[SELECTED EXCERPT]:

----

On appeal from the Superior Court, Appellate Division.
For reversal and remandment -- Chief Justice Wilentz and Justices Clifford, Handler, Pollock, Garibaldi and Stein. Opposed -- None. The opinion of the Court was delivered by Stein, J. Handler, J., concurring.
[119 NJ Page 121] In this case, as in Scafidi v. Seiler, 119 N.J. 93, 574 A.2d 398 (1990), also decided today, we consider application of the doctrine of increased risk, see Evers v. Dollinger, 95 N.J. 399,
471 A.2d 405 (1984), in medical-malpractice litigation. The primary issue in this appeal is the correctness of the trial court's instruction to the jury on the causal relationship between the alleged negligence of the defendant-physicians and the patient's death. The trial court instructed the jury that proximate cause would be established if it found that defendant Slobodian's failure to perform an endoscopy increased the risk of harm to plaintiff's decedent and, in combination with other factors, was a substantial factor in causing her death. In an unreported opinion, the Appellate Division held that the charge "correctly recognized the applicability of the 'increased risk' doctrine," but constituted reversible error in failing also to inform the jury that causation is established if there was a "substantial possibility" that the decedent could have survived if properly treated. We hold that the trial court's instruction was correct, but we remand for retrial on other grounds.

----

[EXERCISE INSTRUCTIONS]:
a: In the court opinion, which justice delivered the opinion of the Court?
b: Pick up the court opinion on the jury instruction about increased risk right after its last sentence, and keep writing it.

Excerpts from a dataset

----

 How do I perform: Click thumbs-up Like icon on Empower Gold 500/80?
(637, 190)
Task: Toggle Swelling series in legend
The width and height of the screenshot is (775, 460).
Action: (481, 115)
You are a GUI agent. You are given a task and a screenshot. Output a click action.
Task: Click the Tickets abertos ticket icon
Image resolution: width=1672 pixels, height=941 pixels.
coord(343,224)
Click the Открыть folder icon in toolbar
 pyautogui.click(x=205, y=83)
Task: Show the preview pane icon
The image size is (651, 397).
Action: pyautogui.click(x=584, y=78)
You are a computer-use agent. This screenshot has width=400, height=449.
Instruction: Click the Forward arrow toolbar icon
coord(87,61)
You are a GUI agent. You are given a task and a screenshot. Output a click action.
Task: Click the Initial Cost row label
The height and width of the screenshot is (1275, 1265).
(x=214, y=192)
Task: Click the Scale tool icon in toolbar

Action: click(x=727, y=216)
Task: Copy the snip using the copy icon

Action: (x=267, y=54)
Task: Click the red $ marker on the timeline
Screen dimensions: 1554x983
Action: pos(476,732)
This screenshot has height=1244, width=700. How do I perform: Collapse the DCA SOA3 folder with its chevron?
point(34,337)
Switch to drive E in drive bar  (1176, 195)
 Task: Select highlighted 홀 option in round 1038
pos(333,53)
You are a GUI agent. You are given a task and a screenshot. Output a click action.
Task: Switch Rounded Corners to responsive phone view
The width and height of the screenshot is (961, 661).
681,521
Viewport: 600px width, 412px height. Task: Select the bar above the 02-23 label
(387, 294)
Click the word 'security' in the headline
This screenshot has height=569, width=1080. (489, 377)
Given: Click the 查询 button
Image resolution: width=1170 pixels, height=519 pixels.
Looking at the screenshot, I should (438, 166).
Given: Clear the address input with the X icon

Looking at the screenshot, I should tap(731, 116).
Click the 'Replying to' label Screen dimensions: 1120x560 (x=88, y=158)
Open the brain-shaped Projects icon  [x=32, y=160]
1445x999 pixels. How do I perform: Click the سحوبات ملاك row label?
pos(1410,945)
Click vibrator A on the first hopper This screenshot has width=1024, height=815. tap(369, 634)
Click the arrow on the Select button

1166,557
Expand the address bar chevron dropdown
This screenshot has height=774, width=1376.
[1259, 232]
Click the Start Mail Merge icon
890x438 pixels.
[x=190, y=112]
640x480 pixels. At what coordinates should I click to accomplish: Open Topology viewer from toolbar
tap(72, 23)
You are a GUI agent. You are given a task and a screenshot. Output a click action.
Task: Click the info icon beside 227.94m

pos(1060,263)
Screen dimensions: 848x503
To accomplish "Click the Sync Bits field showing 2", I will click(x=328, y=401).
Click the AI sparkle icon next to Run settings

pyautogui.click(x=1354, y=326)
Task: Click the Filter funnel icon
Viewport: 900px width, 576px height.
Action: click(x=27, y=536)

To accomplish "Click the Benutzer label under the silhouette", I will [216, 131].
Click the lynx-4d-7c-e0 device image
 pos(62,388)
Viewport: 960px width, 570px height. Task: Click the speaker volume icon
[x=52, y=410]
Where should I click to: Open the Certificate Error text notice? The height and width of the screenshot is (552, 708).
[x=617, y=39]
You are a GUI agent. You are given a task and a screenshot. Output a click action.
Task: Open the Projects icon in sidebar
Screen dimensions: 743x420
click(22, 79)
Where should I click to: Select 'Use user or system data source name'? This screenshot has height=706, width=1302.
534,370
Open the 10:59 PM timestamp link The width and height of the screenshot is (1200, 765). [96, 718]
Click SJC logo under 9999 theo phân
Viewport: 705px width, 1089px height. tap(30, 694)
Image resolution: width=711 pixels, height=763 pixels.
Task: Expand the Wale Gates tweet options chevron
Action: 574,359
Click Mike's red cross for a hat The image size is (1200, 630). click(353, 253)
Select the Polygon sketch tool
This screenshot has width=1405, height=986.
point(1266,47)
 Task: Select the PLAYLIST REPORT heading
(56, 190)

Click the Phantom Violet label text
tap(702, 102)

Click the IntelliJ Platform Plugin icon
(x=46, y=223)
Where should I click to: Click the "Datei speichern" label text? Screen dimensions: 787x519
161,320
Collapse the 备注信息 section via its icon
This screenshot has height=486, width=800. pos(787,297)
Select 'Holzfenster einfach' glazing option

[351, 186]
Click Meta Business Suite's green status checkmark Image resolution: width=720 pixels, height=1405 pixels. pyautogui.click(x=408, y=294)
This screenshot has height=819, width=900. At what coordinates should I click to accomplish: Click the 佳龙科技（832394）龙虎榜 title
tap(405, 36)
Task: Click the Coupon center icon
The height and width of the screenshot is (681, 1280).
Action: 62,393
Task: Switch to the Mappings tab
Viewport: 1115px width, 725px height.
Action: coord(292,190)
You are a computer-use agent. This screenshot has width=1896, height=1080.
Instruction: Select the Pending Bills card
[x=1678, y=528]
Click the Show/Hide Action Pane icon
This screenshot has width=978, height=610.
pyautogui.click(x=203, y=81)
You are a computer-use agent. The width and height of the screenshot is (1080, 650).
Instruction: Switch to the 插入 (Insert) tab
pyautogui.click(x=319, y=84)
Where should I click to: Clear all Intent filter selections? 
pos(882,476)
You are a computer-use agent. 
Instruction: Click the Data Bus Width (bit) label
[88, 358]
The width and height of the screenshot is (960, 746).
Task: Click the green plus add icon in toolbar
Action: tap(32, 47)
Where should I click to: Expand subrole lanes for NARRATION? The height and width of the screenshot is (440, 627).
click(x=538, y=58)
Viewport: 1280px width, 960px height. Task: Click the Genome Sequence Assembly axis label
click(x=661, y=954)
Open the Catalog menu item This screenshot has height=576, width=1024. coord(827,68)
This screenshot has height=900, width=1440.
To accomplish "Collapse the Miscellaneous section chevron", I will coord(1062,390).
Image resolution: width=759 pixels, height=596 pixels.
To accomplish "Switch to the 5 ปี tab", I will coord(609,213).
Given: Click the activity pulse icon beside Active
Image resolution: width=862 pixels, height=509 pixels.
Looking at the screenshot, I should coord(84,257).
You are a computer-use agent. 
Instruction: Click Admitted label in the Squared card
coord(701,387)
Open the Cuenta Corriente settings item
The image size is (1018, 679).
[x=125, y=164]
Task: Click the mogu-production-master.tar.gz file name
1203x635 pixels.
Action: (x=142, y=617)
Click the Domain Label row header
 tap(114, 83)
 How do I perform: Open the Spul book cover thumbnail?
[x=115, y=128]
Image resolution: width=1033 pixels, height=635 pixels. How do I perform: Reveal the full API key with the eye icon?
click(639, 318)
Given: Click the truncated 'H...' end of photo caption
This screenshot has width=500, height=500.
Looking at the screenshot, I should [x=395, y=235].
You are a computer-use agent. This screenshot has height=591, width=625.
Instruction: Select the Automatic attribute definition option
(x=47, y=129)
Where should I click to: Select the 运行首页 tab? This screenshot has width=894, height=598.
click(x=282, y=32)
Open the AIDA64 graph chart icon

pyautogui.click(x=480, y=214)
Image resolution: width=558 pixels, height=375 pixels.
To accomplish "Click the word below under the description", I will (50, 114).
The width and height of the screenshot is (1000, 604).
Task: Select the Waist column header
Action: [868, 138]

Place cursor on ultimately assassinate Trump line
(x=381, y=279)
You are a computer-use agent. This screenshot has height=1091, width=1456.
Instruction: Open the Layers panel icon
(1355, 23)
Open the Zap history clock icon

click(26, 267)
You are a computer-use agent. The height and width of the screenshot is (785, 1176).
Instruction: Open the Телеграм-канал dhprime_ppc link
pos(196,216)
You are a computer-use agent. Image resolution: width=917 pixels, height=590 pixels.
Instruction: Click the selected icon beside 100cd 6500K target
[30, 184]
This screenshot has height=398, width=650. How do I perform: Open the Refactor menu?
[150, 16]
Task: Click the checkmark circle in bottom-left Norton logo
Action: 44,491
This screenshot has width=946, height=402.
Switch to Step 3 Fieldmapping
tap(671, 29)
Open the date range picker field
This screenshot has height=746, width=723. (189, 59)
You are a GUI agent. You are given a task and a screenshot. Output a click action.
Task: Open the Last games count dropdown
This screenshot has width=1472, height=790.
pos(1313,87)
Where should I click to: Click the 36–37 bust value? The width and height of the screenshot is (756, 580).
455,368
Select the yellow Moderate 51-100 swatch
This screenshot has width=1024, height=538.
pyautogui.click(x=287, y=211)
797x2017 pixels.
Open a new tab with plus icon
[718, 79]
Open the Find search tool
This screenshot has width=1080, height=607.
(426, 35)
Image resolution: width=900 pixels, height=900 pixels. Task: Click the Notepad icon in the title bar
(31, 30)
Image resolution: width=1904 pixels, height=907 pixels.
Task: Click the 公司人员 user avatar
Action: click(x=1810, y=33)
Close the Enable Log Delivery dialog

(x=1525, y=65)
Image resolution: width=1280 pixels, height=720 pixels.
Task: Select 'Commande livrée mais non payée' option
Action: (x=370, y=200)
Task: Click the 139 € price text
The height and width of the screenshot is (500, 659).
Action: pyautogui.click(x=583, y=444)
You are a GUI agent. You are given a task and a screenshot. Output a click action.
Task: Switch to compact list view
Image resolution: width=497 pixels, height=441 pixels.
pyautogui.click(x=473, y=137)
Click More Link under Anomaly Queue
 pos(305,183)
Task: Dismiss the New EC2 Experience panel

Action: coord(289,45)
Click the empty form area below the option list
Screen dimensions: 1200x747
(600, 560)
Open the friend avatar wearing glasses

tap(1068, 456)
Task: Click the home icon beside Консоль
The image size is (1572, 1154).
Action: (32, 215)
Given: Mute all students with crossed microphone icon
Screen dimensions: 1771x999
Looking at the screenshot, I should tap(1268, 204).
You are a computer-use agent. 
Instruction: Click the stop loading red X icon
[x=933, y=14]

----

[PER-TASK OUTPUTS]:
a: Justice Stein delivered the opinion of the Court.

b:
On November 29, 1983, defendant Howard Slobodian performed surgery on Lilliann Olah to drain a pancreatic pseudocyst. The surgical procedure established a "window" in the stomach wall to allow built-up fluids to flow from the pseudocyst into the stomach. Mrs. Olah was discharged from the hospital on December 6, 1983. There is no allegation of negligence in the diagnosis of or the surgery on the pseudo-cyst.
On December 14th, paramedics took Mrs. Olah back to the hospital after she had collapsed in her bathroom. She was suffering from nausea, epigastric and lower-back pain, and weakness. Dr. Bretones, Dr. Slobodian's associate in medical practice, admitted Mrs. Olah and made a tentative diagnosis of bleeding of the upper gastrointestinal tract. He ordered two units of whole blood and Mrs. Olah was stabilized.
On December 15th, Dr. Bretones again examined Mrs. Olah, noting that her condition had improved. The following day, December 16th, Dr. Slobodian attended Mrs. Olah. That was
the only day during that hospital stay that Dr. Slobodian saw her. He found her condition improved, prescribed oral medication, and increased her diet. He and Dr. Bretones consulted and agreed that a "GI workup," to determine the source of Mrs. Olah's bleeding, should be scheduled after Mrs. Olah was feeling better.
On December 17th, 18th, and 19th, Dr. Bretones again visited Mrs. Olah and found her condition steadily improving. The December 19th progress report notes no pain, no fever, and "much" improvement. Mrs. Olah was discharged on December 19th.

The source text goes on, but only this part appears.